Eu me sinto muito honrado de ser procurado pelas pessoas, pela parte científica. Minha posição é dar uma contrapartida para a ciência, para os biólogos, para os cientistas, para quem me procurar. É um prazer muito grande, uma satisfação e uma gratidão eu ter esse pequeno conhecimento para eu passar para as pessoas. E o que me faz sentir feliz é ser essa pessoa que está passando o conhecimento. E chamar a atenção para a transformação na natureza. No Ceará e no Brasil.

Estão destruindo a Amazônia, destruindo a Mata Atlântica e o bioma do Maciço. Todos querem ser donos de um pedacinho. Não dá um pedaço para todo mundo! Para que destruir mais? Mas eles querem fazer resort, fazer água-parque. Gente isso não comporta! A serra está morrendo e daqui há trinta anos não terá um pingo d’água. E se não tiver água, não tem serra, não tem nada. Isso eu tô falando porque eu conheço. Eu leio a natureza. Nosso clima aqui, antigamente, uma hora dessas aqui (por volta de 16h) estava todo mundo encasacado, bem agasalhado O frio, do ano de 1985 para cá, já foi embora. A serra está morrendo. Nós estamos vivendo uma transição muito difícil. Desmataram o sertão quase todo. Nós estamos arrodeados de caatinga. Mas o pessoal diz: é só a caatinga. Não é só a caatinga. A caatinga também tem seus encantos. A caatinga tem seu valor, tem sua qualidade. Porque a caatinga não é só pau branco. Ali tem várias espécies que estão pedindo socorro. Elas perdem suas folhas para não perderem a vida. Perdem suas folhas para se resguardar, se proteger do tempo quente, do clima. Quando bater um pingo de chuva ela se transforma, desabrocha do chão e a vida flui. Já a mata verde, já o brejo, não! O bioma alto, aqui e nas outras serras do Ceará, do Brasil e do mundo é verde por natureza mas tem um preço a pagar que é não desmatar. Se não fizer isso, quem vai pagar o preço é o próprio homem. O Maciço já abasteceu Fortaleza com água. Não era do tamanho que é hoje, mas Fortaleza já era uma metrópole na década de 60. O Acarape abastecia Fortaleza folgado, com todas as suas lojas, indústrias, com todos os seus habitantes. Dava pra tudo e sobrava um pouco. Se você ver o Rio Pacoti está morto. O rio já morreu e esse rio não volta mais na forma que era. Jamais vai deixar de existir, mas não vai ser o mesmo.

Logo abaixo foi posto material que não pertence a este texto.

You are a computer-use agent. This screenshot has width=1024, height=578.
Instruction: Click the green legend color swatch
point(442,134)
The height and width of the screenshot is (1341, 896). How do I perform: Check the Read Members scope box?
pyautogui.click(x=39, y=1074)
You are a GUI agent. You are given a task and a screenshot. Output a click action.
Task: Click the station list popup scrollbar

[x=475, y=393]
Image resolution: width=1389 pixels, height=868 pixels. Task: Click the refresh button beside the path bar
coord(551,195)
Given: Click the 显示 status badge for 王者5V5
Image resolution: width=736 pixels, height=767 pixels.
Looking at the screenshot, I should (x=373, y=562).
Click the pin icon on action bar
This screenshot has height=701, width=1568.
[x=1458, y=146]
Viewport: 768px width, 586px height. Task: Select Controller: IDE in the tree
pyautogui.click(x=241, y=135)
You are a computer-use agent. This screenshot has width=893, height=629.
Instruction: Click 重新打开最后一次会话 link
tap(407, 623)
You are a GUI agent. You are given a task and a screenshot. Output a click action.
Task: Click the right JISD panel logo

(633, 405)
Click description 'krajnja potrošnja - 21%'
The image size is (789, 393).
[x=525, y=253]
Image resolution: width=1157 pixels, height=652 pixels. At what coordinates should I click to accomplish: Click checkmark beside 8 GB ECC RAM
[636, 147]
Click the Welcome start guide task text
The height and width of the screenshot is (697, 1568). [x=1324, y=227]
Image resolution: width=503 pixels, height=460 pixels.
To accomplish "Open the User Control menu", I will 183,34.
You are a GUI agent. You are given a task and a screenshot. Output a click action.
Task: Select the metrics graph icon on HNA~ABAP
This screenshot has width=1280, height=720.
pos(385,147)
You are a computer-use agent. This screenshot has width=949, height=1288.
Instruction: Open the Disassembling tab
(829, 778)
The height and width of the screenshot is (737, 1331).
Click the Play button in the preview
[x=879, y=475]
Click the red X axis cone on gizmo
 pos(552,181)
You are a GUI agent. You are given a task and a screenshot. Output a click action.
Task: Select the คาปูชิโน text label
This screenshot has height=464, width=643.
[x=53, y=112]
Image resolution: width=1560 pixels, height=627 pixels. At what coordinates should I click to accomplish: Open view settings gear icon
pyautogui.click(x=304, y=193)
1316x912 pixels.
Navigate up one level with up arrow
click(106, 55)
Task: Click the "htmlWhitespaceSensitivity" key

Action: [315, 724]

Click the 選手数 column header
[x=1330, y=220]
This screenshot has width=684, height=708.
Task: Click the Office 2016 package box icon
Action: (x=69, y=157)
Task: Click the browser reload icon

Diziam os Carões, os verdadeiros donos dessa terra, os índios Carões,
que quando o homem dominasse as nascentes eles dominariam todo o litoral. E foi isso que aconteceu. Não foi dominando a praia que veio a degradação do nosso Brasil, da nossa serra, dos nossos litorais, não! Foi porque o homem devorou as nascentes, conquistou tudo, detonou tudo. Porque os índios tinham isso aqui como santuário. Os índios respeitavam esse monte, esse Maciço.

E é assim… Não se pode ignorar a natureza. A natureza é sábia. Nós é que somos ignorantes. A natureza tem o seu quê e o seu saber. Porque isso vai acontecer ou vai deixar de acontecer. Nós é que queremos quebrar, é que queremos bagunçar tudo. Achamos que estamos arrumando as coisas, mas nós estamos é desarrumando. Quando você derruba uma mata esplêndida, você não está derrubando só mata. Você destruindo a própria natureza, destruindo a sua casa. Está desarrumando a sua própria casa. A natureza é a nossa casa.